Дубовая дверь на волю была открыта, глухое оконце один из матросов высадил пытошными щипцами, по застенку заходил веселый летний сквознячок. Поздюнин что-то залопотал, его швырнули в малую темную камору. Пушечный мастер не мог стоять, кто-то взвалил его на спину, понес наверх, в огород, который разводил Поздюнин — выращивал здесь редьку, капусту, огурцы. За Кузнецом вынесли всех, кто не держался на ногах. Кто кое-как шел сам, того бережно вели под руки. Кузнеца в огороде опустили на лавочку. Он спросил у Семисадова хриплым голосом:

— Оно как же? Одни на дыбу вздымают, другие на закукорках несут? Которые же с правдой? Вы, али те, что вздымали?

— Тебе виднее! — с обидой ответил Семисадов.

— То-то, что не видно. Кабы видно, я не спрашивал бы. Прикажи на Пушечный двор меня везти.

Семисадов послал за подводой, Кузнец сел на солому, вместо спасиба — сказал:

— Занадобились, вот и выпустили. А не нужны бы были, до смерти запытали бы!

Боцман укоризненно покачал головою, но подумав, согласился:

— И верно!

Поздюнина и бобылей погнали на пристань — таскать бревна, дубовую дверь застенка Семисадов сам запер на тяжелый замок, ключ повесил на шею, чтобы не потерять. Матросы выстроились, боцман скомандовал:

— Левую вздень! Шаго-ом! Левой — ать!

У ворот съезжей он сказал караульщику из рейтар:

— Шел бы спать, милый! Нонче откараулил свое! Иди, брат, сосни часок…

Караульщик не стал спорить, зевнул, пошел вдоль заросшей лопухами улицы.

6. Семисадов

Монахи Николо-Корельского монастыря, ставшие в крепости носаками, живо поднялись в своих шатрах, где спали, и под барабанную дробь вышли к Двине, к большому старому стругу. Варсонофий, сбривший бороду, похудевший, стоял на причале, оглаживал усы, ругая монахов, что медленно торопятся. Егор Резен вышел вперед, звучным голосом обещал, что ежели носаки к утру с обоими стругами управятся, будет им дадено не менее, как по полштофа зелена вина на двух персон, а ежели не управятся — стоять на работах бессменно до вечера. В духоте и прелой жаре предгрозовой белой ночи, в серебристом ночном свете монахи с корзинами, полными битым камнем, стройной чередою пошли с берега к стругу. Варсонофий поторапливал, соленые его шуточки разносились над тихой, неподвижной рекой. В ночи далеко слышался звук сыплющегося камня, скрип прогибающихся под ногами носаков сходен, плеск весел карбаса, подводившего к берегу второй струг.

В обеденное время, когда и на Марковом острове и на цитадели работные люди, трудники, кузнецы, пушкари, солдаты, каменщики, носаки, землекопы, плотники, собравшись в артели, хлебали деревянными ложками кашицу с рыбой, боцман Семисадов и Сильвестр Петрович выехали в малой лодейке на Двину — ставить вешки.
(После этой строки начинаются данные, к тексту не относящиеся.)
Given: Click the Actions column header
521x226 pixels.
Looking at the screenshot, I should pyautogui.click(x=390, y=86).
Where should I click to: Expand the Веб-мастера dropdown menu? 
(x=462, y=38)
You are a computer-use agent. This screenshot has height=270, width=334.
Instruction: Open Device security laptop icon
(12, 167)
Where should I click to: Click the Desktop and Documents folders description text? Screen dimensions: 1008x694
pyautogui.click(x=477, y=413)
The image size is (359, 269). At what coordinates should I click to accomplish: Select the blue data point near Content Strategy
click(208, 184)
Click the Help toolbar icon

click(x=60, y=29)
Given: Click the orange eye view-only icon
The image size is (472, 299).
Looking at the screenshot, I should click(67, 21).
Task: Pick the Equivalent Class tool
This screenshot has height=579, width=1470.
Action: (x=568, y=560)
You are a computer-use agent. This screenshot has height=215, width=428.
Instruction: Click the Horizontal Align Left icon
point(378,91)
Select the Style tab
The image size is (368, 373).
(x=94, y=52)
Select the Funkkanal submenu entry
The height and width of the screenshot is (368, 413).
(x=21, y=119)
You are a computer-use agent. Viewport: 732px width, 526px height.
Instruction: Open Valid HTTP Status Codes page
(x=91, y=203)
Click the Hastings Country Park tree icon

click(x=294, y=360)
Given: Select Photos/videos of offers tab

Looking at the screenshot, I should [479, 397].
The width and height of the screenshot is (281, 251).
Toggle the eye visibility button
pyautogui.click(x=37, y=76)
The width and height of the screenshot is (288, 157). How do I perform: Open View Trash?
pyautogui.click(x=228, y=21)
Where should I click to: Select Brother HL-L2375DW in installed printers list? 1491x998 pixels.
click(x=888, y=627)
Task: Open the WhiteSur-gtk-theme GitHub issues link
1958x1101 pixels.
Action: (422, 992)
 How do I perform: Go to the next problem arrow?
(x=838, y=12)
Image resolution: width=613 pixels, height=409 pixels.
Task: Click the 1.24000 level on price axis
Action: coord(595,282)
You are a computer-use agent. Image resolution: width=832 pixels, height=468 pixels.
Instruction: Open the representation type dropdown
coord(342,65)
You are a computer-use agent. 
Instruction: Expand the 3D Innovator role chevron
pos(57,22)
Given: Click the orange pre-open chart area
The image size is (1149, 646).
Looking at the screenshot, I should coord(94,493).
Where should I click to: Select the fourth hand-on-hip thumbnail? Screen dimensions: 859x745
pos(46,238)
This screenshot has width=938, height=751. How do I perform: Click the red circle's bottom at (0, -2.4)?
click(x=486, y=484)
Жарко пекло солнце. Семисадов повязал голову платком по-бабьи, покуривал трубочку, шестом мерил границы Марковой мели, что тянулась вдоль всего Маркова острова, выходил порою на стреж — фарватер, — на самый корабельный путь.

— Вот и хорошо! Вот и ладно! — говорил Иевлев. — Ставь, боцман, вешку сюда…

Семисадов спускал вешку с канатом и донным камнем, она медленно колыхалась на воде. Восемь вешек обозначили мель перед караульными цепями. Сильвестр Петрович глазом определил, как полетят сюда крепостные ядра, палить будет удобно — близко. Боцман без любопытства посматривал на капитан-командора, попыхивал своей носогрейкой.